I don't have a lot to add...Emily has pretty much said everything I would have said. I would just add that if you qualify for a 0% interest credit card, try to get one and roll over your debt. DH and I are down to $5,000 credit card debt (I know, I can't believe I'm actually proud to be $5000 in debt ), from about $22,000, and we haven't paid interest in 2 years. We put everything on a 0% card 2 years ago, and then rolled what was left onto another 0% card when the promotional interest rate expired last year. We just rolled the last $5000 onto yet another 0% interest card that will expire in April of next year. Our goal is to be debt free (other than the house and cars) before the end of the year, and I know we can do it! At first I told dh there was no way we could qualify for the card, and I wasn't going to call the number just to be rejected. I'm so glad he called on his own, or else we would still be paying down the interest on our debt. If you have a mortgage and have made regular payments I think you have a good chance to qualify. Good luck...I know it sucks.
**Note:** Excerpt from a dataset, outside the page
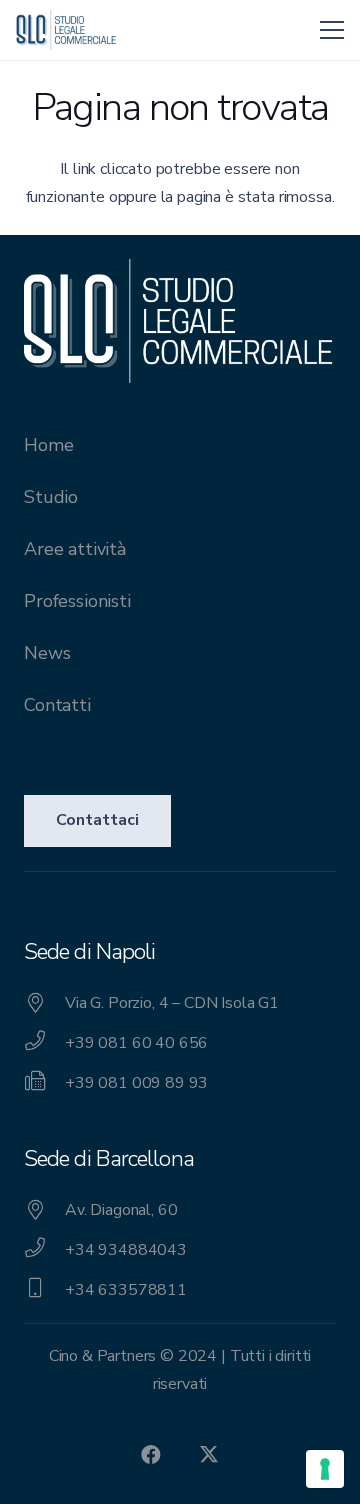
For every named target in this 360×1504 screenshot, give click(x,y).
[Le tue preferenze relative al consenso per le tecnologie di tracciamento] (325, 1469)
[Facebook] (151, 1455)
I am sorry to hear what you are going through. DH and I at one time were heavily in debt over 40k and the only way we got out of it was to stop charging period. That means everything. I am not sure what kind of bills you have but ours were 2 car payments, a student loan and lots of department stores and credit cards. We negotiated our own interest rates and paid the lower balance cards first. Doing this gave us more money to pay the higher ones later.
We stopped eating out (went to BK on Fridays for the big night out) and started cooking at home. If we couldn't pay with cash for whatever it is we wanted we didn't buy it. That means we didn't have the best and latest technological things like a big screen HD TV (we still don't have one but now it is by choice). We didn't get new clothes or other "must have items". It was tough but we struggled throught it.
We researched the agencies and came to the same conclusions as Emily and just did everything ourselves. We did tell credit cards that we got lower interest rates from others to get our rate down and it worked. It can happen and we got our debts paid off in 4 years. DH worked like crazy and we are now homeowners. Our only debt is the mortgage.